Posts tagged ‘usability’

Why we test

I came across this great quote that pretty much sums up the case for usability testing, in an article that isn’t actually about usability, per se:

‘All character is action’ goes the old Hollywood cliché — that is, we learn far more about people by how they behave than we do from what they tell us about themselves. – Mark Earls [via Conversation Agent]

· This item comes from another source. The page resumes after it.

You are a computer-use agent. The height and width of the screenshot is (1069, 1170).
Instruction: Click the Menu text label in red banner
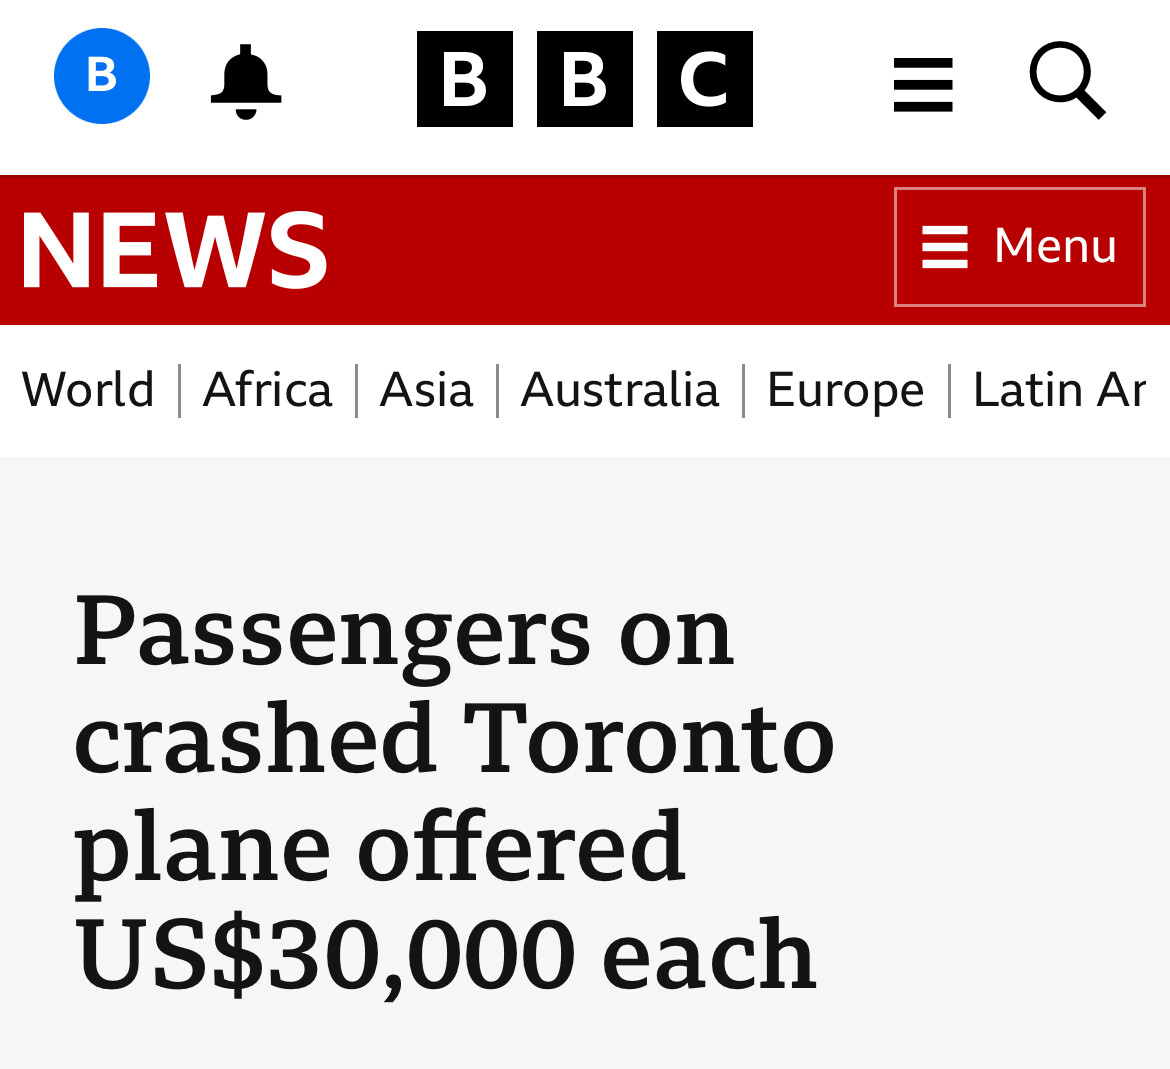click(x=1055, y=245)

The article itself is a pretty interesting analysis of the divergent reactions to Michael Jackson’s death and the role of social media in the response – worth a read.


July 6, 2009 at 6:00 pm

Privacy, usability and the path of least resistance

Going back to the issue of privacy – I saw this post at ReadWriteWeb and it confirmed something I’ve suspected for awhile: that although many people claim to be concerned about their privacy online, many of them never use the options available to them for managing their various profiles. In fact, nearly 60% of the people in the study cited didn’t know if their profiles were public or not. This is a perfect example of what Kevin Kelly calls “triumph of the default.” The vast majority of users are stymied by the sheer number of choices available, so they don’t choose (or they choose by not choosing).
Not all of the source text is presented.